Tempête Xynthia : Philippe De Villiers attend que les assureurs indemnisent sans attendre

Un mois après la tempête Xynthia, le président MPF du conseil général de Vendée Philippe de Villiers estime que les compagnies d’assurances doivent indemniser sans attendre les sinistrés, quitte à discuter ensuite avec l’Etat.

Question: Où en est-on des indemnisations?

Réponse: “Des indemnisations ont été versées à des agriculteurs et des ostréiculteurs par les assureurs. Pour le reste, je tire la sonnette d’alarme pour que l’Etat mette en demeure les compagnies d’assurances de venir au secours de leurs assurés. Ce que je suggère, c’est que les assurances paient et indemnisent les familles qui perdent leurs maisons et qu’elles se retournent ensuite vers l’Etat pour une concertation Etat/assureurs.

Dans cette tragédie, il paraît naturel que les assureurs et promoteurs participent à la solidarité nationale”.

Question: Vous évoquez souvent la “spéculation immobilière” sur les côtes de Vendée. Que peut-on faire?

Réponse: “Les Conseils généraux n’ont aucun pouvoir sur les permis de construire qui sont du ressort des mairies, lesquelles sont soumises à la pression des promoteurs. (…) Cependant, nous créons un établissement public foncier pour lutter contre cette spéculation. J’ai proposé à l’assemblée départementale d’acquérir dans l’année 3.000 hectares de cordon dunaire pour les mettre à l’abri de la spéculation immobilière. Ces 3.000 ha viendront s’ajouter aux 1.500 que nous avons acquis depuis 20 ans. Tout ce qu’on va pouvoir préempter, on va le faire”.

Question: Qu’en est-il du rôle de l’Etat en matière d’urbanisme?

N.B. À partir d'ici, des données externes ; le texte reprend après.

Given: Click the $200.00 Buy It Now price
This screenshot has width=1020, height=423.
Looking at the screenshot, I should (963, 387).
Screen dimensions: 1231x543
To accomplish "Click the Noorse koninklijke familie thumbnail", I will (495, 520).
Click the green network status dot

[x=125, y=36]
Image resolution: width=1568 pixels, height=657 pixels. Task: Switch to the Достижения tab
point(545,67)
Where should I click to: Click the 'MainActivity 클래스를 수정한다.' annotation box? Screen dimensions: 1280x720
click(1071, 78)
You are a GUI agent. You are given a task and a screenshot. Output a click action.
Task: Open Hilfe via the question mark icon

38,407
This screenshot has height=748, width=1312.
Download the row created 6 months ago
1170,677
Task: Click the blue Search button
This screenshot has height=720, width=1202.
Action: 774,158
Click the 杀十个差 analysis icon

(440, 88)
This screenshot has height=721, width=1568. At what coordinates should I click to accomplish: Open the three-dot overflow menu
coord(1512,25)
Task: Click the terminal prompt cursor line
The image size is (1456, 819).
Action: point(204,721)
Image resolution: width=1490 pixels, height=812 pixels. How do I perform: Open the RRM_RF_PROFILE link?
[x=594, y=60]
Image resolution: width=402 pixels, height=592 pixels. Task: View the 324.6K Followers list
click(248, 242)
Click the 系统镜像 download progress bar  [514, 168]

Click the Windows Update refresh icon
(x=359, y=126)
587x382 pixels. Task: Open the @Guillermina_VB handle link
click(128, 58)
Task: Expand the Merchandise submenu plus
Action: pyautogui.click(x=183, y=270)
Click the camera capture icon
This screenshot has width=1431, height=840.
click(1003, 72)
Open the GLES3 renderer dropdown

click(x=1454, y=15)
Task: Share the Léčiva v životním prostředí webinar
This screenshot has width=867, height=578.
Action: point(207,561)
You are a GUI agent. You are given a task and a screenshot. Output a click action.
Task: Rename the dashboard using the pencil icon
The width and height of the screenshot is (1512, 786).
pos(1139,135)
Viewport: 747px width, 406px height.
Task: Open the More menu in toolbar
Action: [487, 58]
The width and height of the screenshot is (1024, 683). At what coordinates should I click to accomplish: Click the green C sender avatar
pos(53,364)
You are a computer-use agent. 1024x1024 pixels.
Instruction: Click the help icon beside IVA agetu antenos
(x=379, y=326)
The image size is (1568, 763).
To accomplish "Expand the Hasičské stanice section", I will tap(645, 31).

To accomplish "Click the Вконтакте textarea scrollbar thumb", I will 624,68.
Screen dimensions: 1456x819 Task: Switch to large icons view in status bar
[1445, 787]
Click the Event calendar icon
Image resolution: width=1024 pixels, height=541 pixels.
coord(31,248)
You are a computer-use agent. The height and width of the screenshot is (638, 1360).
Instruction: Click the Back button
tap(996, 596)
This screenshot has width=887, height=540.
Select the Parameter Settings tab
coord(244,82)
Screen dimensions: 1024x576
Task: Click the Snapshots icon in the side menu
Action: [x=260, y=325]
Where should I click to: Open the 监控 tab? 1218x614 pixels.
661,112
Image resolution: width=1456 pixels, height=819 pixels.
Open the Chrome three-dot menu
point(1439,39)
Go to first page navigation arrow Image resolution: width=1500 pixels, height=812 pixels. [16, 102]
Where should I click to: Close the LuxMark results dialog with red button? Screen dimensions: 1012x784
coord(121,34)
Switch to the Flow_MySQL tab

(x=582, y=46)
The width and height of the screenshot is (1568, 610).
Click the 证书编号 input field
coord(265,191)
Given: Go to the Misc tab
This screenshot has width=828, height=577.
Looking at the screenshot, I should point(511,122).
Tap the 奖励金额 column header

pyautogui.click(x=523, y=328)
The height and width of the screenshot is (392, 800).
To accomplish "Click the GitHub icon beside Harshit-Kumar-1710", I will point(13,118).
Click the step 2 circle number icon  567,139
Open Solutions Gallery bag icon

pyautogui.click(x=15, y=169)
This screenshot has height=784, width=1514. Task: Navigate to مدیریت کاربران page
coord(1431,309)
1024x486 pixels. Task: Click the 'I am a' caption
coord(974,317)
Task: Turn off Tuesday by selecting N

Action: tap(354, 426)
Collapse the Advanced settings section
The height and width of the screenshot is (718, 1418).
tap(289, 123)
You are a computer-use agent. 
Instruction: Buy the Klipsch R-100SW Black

Réponse: “Très souvent, on a tendance à dire que l’administration française est trop compliquée, trop tâtillonne, qu’elle est une entrave au développement. Là, nous sommes dans un cas où les services de l’Etat doivent être salués. Si _le maire de La Faute-sur-Mer avait écouté les préfets successifs, il aurait laissé la +cuvette+ (zone au coeur de l’inondation du 27 février, NDLR) à son état naturel”.

Le préfet actuel a courageusement remis en cause les permis de construire sur quelques communes comme La Faute-sur-Mer et l’Aiguillon (les deux communes vendéennes les plus touchées, NDLR). Il a remis en cause certains équipements qui pourraient susciter des problèmes d’inondation, comme par exemple le projet de port de Brétignolles-sur-Mer.

“Je fais une proposition simple: lorsqu’il y a un avis réservé de l’Etat en matière de permis de construire sur la bande littorale, le permis ne doit pas être délivré. Si on avait appliqué ce principe, on aurait sauvé des vies”.